Jia Aili, a pioneering member of a new generation of Chinese artists, is best known for works embodying at once art historical knowledge and a drive to challenge painting’s existing forms and boundaries. Jia’s aim in his early work was to reflect a correspondence between the vulnerability of individuals and shifts in society as a whole. He has pursued and developed this idea through a wide-ranging practice variously incorporating abstraction, portraiture, fantastic imagery, scenes from daily life, and cultural motifs, skillfully blending past, present, and future.
Jia was born in Dandong in Northeast China in 1979. His childhood and teenage years witnessed the radical transformation of the country. He graduated from the Second Studio (New Representationalism) of the Lu Xun Academy of Fine Arts in Shenyang Tiexi District in 2004, and subsequently taught there from 2005 to 2007. After the teaching engagement, Jia moved to Black Bridge Village in Beijing, and his breakout solo exhibition The Wasteland opened in the same year, launching him onto the international scene.

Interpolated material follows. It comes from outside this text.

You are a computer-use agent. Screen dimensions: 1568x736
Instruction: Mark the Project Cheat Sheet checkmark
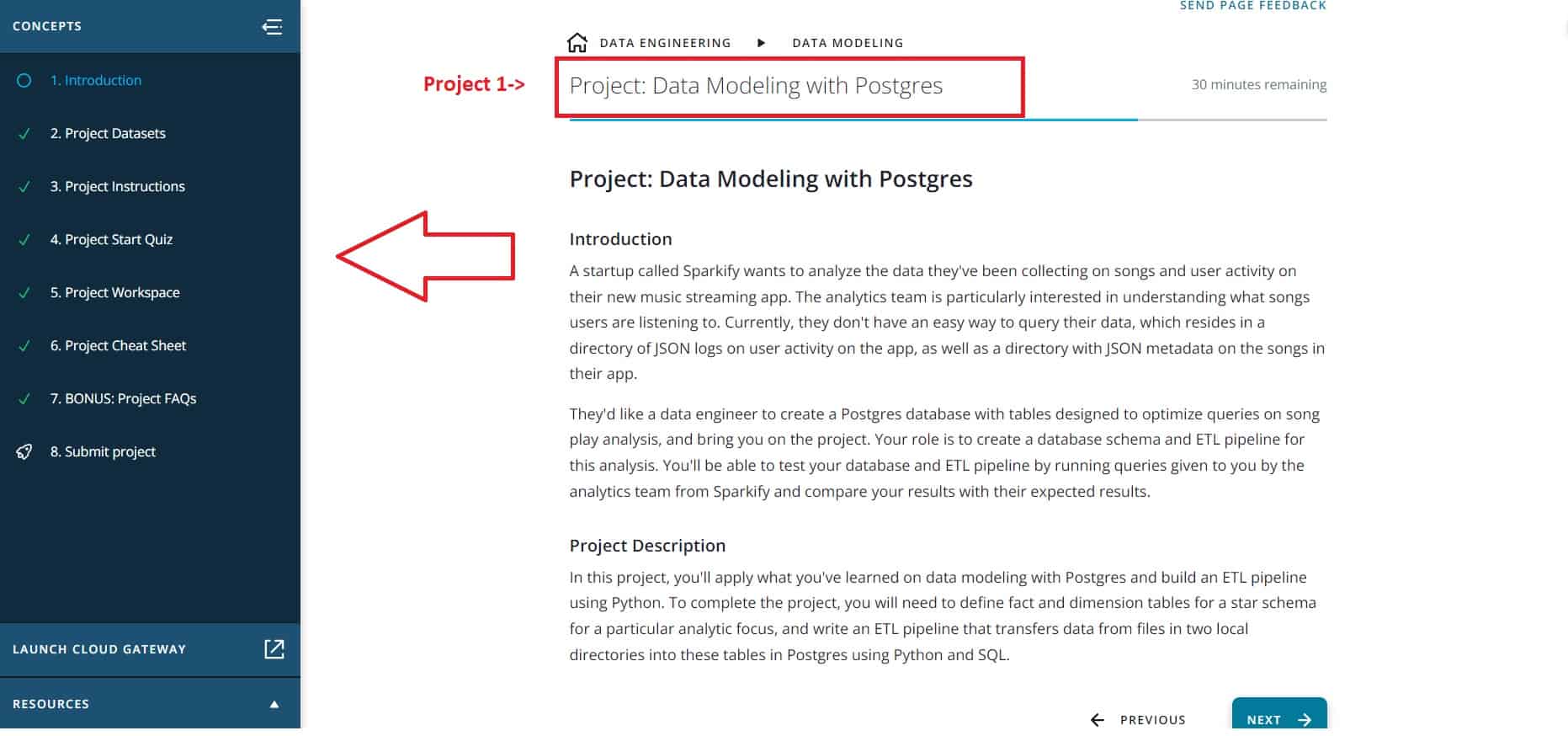(x=23, y=345)
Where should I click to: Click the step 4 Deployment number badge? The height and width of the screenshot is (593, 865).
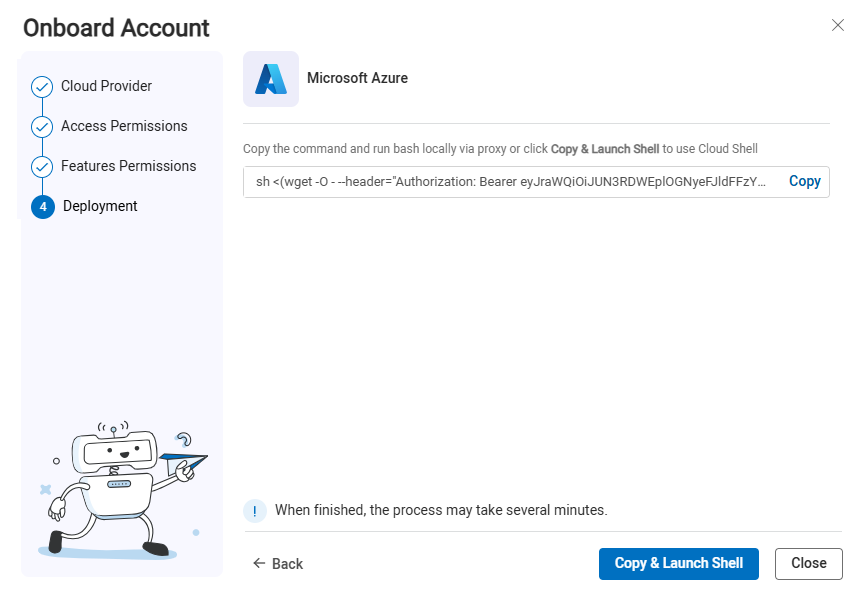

In 2008, the year in which Beijing hosted the Olympic Games, Jia began to work on We Are from the Century (2008–11). This epic painting demonstrates his mastery of Socialist Realist technique and deep knowledge of the old masters, including the use of layers of thin, translucent color to generate an active dialogue between light and shadow, shape and space. The looser aspects of Jia’s brushwork make reference to the talismanic imagery of ancient Chinese Taoist drawings, serving his aim of exploring self-analysis in the context of the shared human condition. In subsequent works, Jia brings a fluid naturalism to bear, depicting sites of uncanny believability and evoking atmospheres of emotional heft. Characterizing his process as fundamentally intuitive, Jia applies formal logic to the summoning of a transcendent vision.
Over the past decade, Jia has continued to work at monumental scale, expanding on the dark, theatrical look of his earlier canvases through subtler and more complex coloration and structure. The evolution of his practice can be traced through a sequence of exhibitions at venues including the Singapore Art Museum (2012); Teatrino di Palazzo Grassi, Venice (2015); Centro de Arte Contemporáneo de Málaga, Spain (2017); and Gagosian, New York (2019). Among the twenty-nine paintings featured in the last of these was the four-panel Sonatine (2019), in which hard-edge polyhedrons drift across transcendent scenes connected by themes of disintegration, reflecting the artist’s latest breakthrough as a painter. Since 2018, Jia has maintained a studio in New York.
During the past few years, after having visited China’s borders with North Korea, Russia, and Mongolia, along parts of the Ussuri and Amur Rivers, and within the Greater Khingan Range, Jia began a series of mountain paintings. These works augment his inquiries into historical and literary themes with the properties of real locations, while acknowledging the Romantic landscapes of Caspar David Friedrich (1774–1840). Some of the canvases are conventionally framed; still others are shown under glass inscribed with improvised linear designs. These could be read as spiritual manifestations of the mountain’s ambiguity, and of the intersection of realism and abstraction. A third group incorporates larger, freestanding metal-and-glass frames that turn the works into site-specific installations. This series represents a departure from Jia’s previous style, but retains and expands its sense of transformation and reverie, again connecting the human experience to nature at large.